This report uses data analysis and regression modeling with the mtcars dataset to explore the relationship of a car’s transmission and Miles per Gallon (MPG), specifically whether automatic or manual transmission is better for MPG and the size of this difference. By following a model fitting procedure, we determine that, holding all other variables constant, cars with manual transmissions have an MPG on average 2.9 greater than cars with automatic transmissions. We also determined, however, that the weight and quarter-mile time of the car likely have a more significant effect on MPG and should be considered before transmission type.
First, we will perform some exploratory analysis to examine the relationship between transmission type and miles per gallon.
At first glance, it looks like Manual transmission typically has better MPG than Automatic. With this in mind, we will begin modeling to quantify the difference between transmission types and explore the effect of other variables on MPG.
To begin, we will use the code below to fit a linear model on MPG and all other variables in the dataset, then use the step function to iteratively remove irrelevant variables from the model.
fitall <- lm(mpg ~ ., mtcars)
stepFit <- step(fitall, direction = "both")
The step function uses a stepwise algorithm to choose a model based on Akaike’s Information Criterion (AIC).

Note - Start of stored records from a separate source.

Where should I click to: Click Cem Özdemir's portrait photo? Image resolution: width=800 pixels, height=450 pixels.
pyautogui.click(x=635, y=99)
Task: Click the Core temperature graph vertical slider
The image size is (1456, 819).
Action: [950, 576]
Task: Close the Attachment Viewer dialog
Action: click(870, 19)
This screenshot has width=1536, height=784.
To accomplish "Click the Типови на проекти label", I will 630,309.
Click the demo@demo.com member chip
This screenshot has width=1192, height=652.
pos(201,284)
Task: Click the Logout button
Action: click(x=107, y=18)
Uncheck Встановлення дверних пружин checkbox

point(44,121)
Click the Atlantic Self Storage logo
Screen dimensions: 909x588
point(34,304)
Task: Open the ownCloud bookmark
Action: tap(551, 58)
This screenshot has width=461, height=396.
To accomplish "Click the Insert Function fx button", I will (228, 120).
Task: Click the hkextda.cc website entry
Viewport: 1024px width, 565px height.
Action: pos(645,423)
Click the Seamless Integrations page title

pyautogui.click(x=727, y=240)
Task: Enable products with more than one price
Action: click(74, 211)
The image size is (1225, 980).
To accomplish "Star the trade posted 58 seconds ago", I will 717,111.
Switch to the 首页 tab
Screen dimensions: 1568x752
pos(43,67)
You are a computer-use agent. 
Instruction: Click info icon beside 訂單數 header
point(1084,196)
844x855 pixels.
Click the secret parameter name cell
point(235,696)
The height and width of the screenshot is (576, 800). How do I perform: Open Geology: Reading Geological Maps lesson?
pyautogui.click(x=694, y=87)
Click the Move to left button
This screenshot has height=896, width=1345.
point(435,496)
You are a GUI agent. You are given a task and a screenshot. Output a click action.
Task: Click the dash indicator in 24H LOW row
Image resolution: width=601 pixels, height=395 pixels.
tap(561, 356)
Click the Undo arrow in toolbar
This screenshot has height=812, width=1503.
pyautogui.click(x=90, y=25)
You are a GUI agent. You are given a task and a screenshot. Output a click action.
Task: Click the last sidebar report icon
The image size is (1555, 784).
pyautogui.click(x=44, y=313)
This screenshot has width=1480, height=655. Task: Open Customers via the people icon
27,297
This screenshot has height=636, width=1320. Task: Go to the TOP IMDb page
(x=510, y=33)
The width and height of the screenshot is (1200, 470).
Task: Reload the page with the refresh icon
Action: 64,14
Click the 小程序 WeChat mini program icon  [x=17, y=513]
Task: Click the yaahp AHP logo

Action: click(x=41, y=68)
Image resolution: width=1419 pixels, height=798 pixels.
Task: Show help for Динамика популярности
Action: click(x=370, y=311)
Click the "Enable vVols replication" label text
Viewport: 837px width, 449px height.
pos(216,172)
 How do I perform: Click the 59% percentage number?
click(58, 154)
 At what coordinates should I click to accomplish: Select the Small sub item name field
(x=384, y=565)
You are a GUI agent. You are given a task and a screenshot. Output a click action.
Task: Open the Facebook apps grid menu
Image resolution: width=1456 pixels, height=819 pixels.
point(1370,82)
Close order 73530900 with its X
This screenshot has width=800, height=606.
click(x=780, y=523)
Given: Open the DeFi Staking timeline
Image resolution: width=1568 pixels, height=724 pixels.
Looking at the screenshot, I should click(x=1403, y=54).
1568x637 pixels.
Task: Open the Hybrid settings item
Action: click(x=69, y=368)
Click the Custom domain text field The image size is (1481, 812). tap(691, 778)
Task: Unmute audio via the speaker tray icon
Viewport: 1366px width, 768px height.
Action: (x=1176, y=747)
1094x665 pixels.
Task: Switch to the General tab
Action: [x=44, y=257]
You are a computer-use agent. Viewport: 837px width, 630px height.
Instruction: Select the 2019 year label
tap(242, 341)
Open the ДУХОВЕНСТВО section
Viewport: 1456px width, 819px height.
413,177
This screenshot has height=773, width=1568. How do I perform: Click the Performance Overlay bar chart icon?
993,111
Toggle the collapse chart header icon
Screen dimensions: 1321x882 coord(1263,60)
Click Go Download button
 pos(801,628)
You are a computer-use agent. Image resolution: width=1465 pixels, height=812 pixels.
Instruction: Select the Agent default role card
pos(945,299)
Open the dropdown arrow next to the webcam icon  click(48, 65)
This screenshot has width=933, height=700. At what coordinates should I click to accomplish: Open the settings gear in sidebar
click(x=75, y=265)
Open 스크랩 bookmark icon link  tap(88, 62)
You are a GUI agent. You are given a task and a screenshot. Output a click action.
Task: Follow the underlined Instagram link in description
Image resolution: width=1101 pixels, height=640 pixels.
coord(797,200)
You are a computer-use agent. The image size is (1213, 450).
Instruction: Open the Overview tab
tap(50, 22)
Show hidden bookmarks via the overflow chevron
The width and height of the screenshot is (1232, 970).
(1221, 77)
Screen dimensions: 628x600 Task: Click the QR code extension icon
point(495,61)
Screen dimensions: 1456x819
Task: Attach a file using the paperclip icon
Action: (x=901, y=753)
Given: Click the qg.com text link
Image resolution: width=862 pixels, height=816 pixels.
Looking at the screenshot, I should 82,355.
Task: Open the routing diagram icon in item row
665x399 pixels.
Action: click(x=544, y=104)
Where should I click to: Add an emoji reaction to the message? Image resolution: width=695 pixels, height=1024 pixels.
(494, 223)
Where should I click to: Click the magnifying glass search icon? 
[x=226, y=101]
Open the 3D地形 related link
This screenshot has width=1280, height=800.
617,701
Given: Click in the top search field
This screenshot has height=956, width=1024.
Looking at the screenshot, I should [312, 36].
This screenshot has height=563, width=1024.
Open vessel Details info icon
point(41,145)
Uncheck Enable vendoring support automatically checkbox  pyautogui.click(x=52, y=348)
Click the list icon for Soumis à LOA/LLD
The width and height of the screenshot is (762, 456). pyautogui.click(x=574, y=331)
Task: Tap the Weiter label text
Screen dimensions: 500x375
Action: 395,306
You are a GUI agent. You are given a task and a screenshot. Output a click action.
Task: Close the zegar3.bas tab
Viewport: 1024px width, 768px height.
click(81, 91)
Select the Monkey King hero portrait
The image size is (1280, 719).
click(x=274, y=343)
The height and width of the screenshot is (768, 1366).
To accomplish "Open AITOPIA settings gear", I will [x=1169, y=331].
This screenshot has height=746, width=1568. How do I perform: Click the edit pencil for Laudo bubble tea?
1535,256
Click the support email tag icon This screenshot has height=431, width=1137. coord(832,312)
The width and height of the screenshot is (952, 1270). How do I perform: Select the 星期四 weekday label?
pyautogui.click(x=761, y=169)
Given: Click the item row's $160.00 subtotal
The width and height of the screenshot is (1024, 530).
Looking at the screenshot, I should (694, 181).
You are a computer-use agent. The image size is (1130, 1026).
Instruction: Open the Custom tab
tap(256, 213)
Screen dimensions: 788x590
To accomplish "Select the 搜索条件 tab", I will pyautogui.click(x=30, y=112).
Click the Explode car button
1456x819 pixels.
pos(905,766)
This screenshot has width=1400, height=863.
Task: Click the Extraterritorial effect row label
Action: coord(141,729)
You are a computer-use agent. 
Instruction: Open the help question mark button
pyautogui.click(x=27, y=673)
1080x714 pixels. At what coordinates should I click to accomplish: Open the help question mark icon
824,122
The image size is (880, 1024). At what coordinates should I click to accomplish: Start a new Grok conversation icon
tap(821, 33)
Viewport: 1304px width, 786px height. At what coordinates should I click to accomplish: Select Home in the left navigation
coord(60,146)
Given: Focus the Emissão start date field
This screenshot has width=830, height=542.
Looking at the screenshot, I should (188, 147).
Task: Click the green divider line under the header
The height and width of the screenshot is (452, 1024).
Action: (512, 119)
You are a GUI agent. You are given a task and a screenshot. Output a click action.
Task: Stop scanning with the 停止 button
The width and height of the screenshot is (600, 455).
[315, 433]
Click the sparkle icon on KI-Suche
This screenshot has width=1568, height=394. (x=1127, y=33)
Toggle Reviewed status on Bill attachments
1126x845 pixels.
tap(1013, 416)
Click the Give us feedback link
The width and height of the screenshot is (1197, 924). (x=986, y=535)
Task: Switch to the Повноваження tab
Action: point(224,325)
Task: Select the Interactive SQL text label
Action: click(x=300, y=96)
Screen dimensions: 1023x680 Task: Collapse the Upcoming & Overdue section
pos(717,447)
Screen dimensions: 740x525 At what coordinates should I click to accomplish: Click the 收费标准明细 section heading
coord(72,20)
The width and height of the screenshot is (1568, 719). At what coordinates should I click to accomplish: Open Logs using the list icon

AIC is an estimator of out-of-sample prediction error and can be used to compare a set of models’ relative quality for a given set of data. The step function tests a model for AIC, removes an unnecessary variable, then repeats these two steps repeatedly until it finds the model with the lowest AIC. In this case, the model with the lowest AIC value included the Weight (wt), Quarter-Mile Time (qsec), and Transmission (am) variables. See the appendix for the anova process used by the step function.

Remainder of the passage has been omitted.